I find myself watching 45-year-old Tara Dorres move through the water as though she was born in it the waves, and capture win after win to make her sixth trip to the Olympic arena. Forty-five? Really??
The I turn around to see not-quite-sixteen-year-old Kyla Ross stand solo in front of thousands to face a set of uneven bars. Her should, legs, abs, and arms could put any athlete to shame. And I called myself a ‘serious’ athlete at that age??
While you want the best of the best to represent the U.S. in London, it is still heart wrenching to watch another athlete—whom has also put in training beyond anything I can imagine—just miss the cut.
Seeing Nastia Liuken plummet to the ground during her uneven bar routine sent the crowd silent as well as the announcers. Alone on the stage with such an extreme error leaves most without words; however, with the conclusion of her routine came thunderous applause for her courage.
Liuken will not be traveling to London after claiming five medals in 2008.
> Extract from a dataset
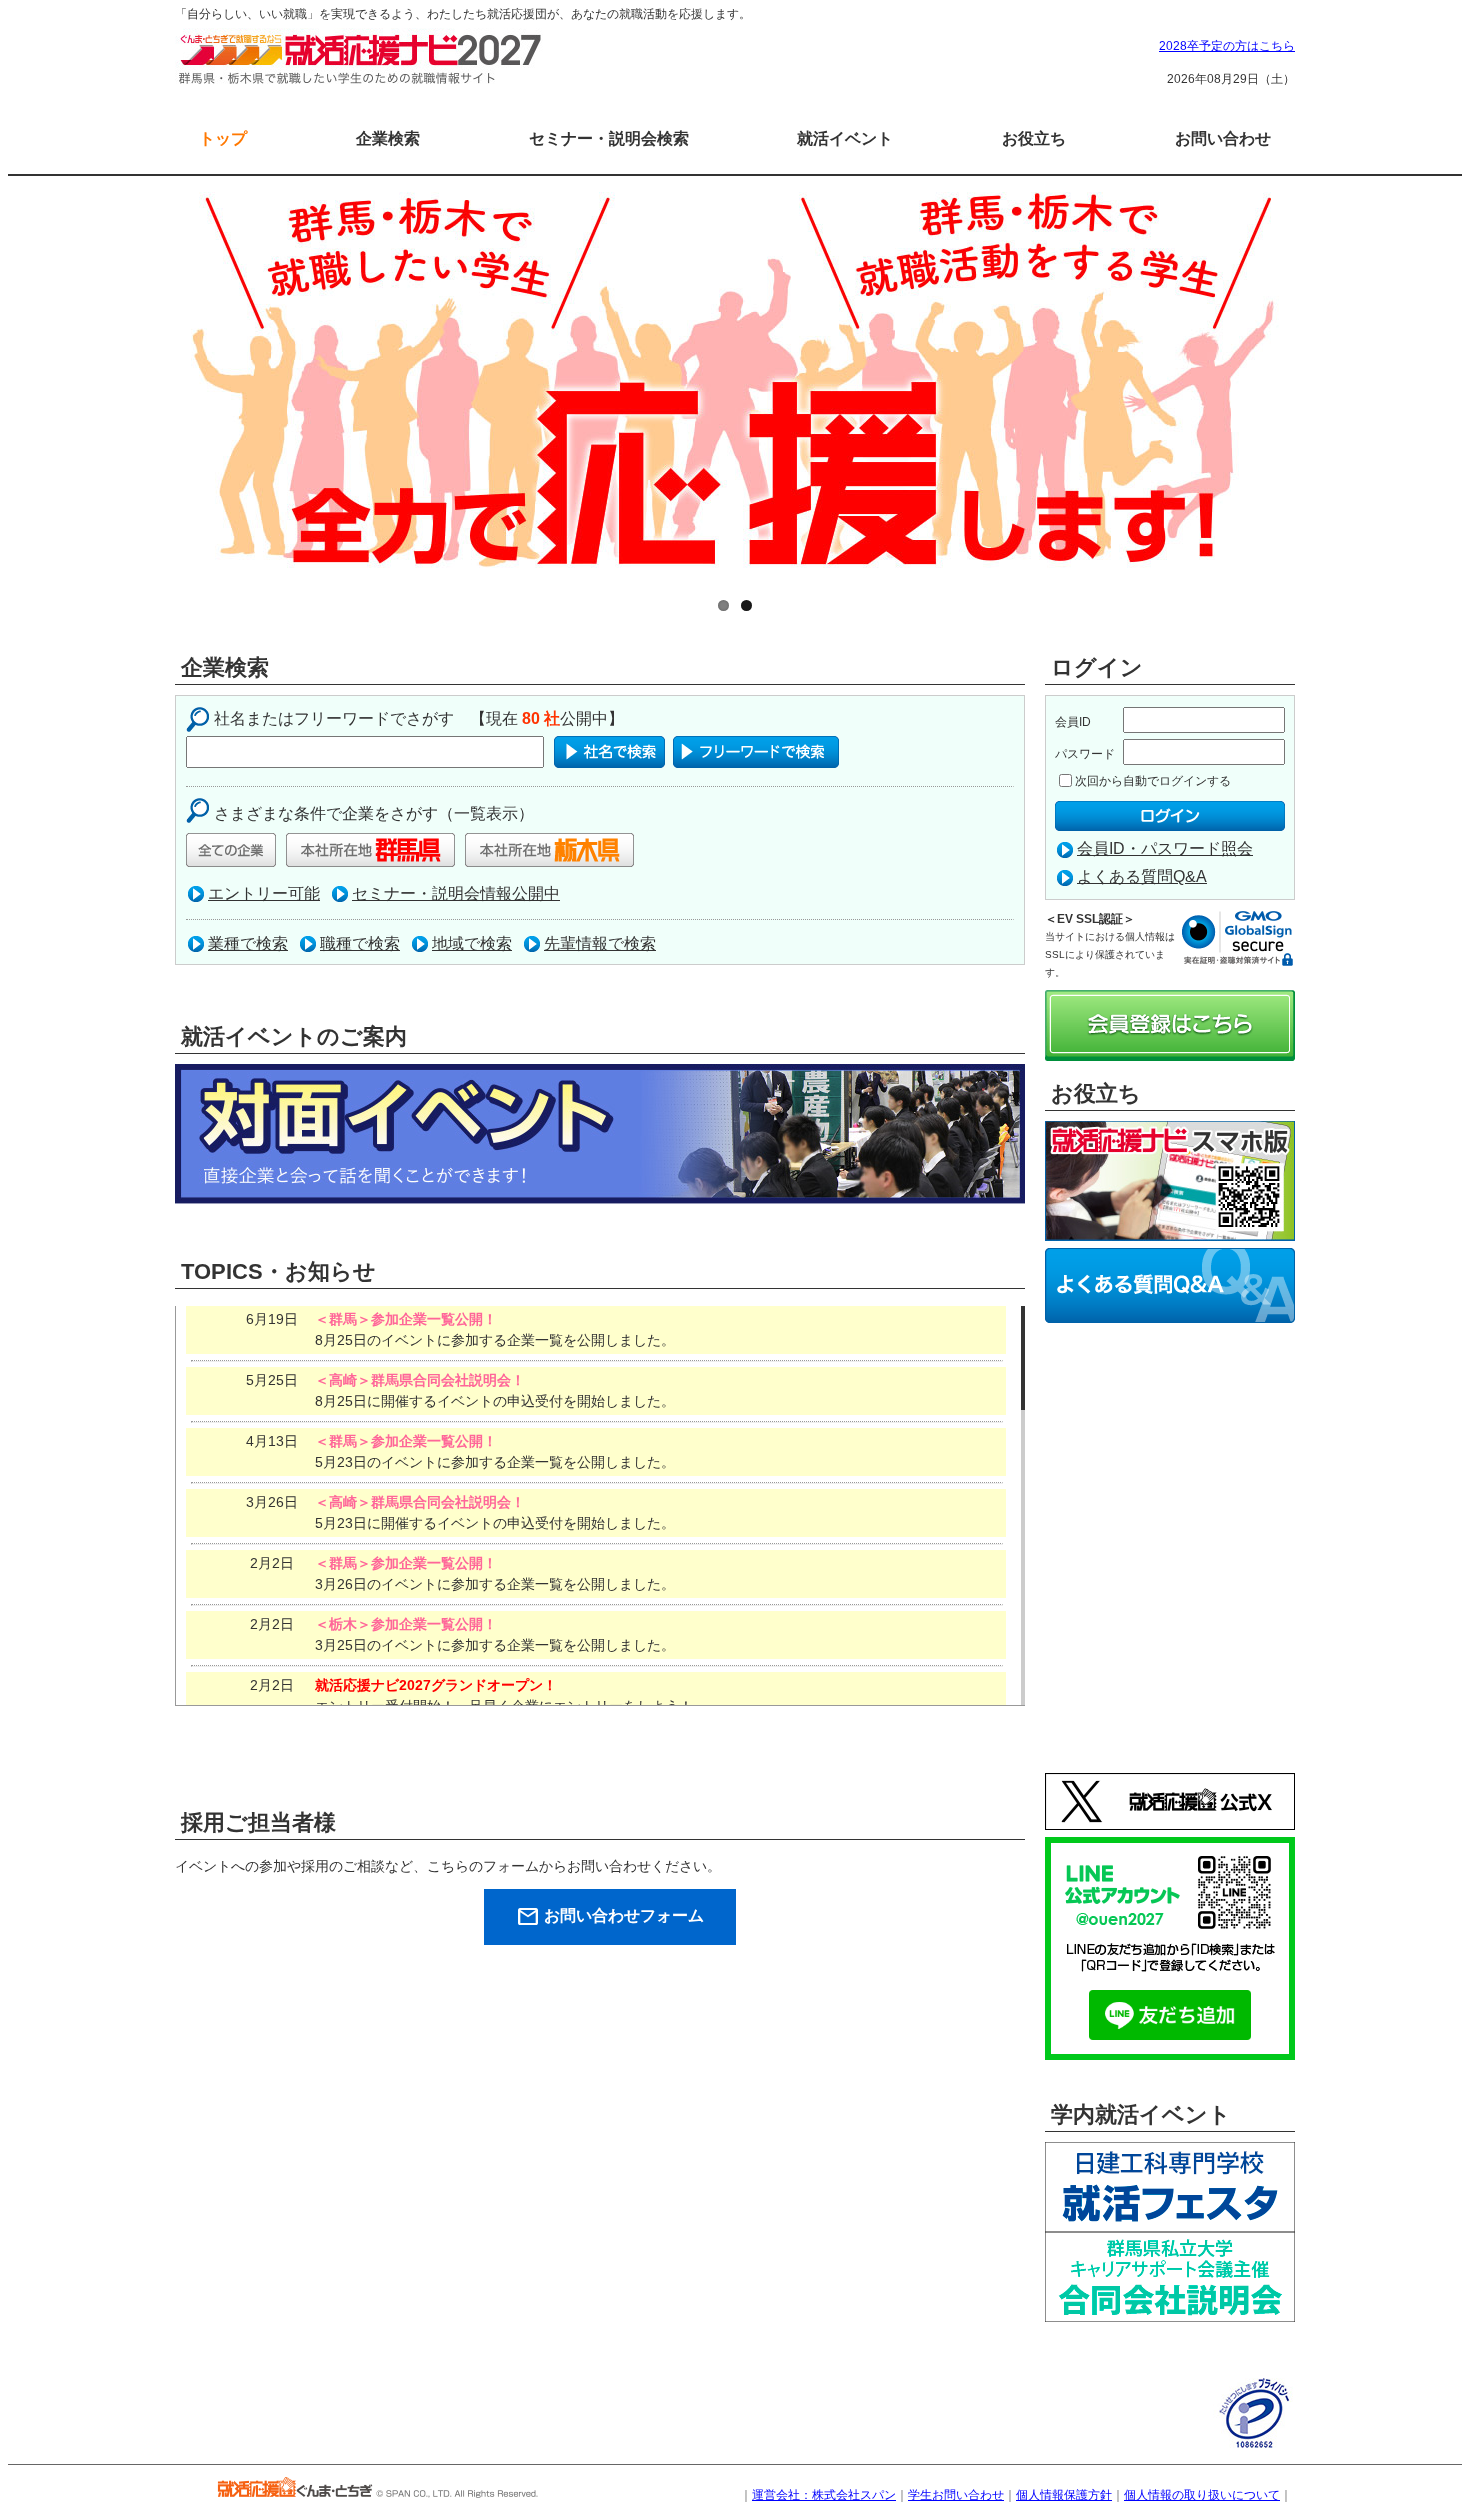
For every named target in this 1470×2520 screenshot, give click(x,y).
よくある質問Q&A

Hearing the gun shoot twice instantly at the start of the men’s 200-meter semi-final track and field event was a downer. One false start and Texas Christian University’s Charles Silmon was done. It’s not that Silmon was expected to qualify in the 200; but he’d earned his right to be there, and a silly mistake put him out of the competition.
The Olympics and trials, both, give us both moments of triumph and moments of heartbreak, but that is what makes them so special. It’s not pee-wee anymore. Not everyone gets to be there and of those that make it, not all of them can bring home a medal.
I am proud of and excited for all of those athletes who will be representing our stars and stripes later this month. Congrats and I’m looking forward to cheering on Team U.S.A. Happy Independence Day!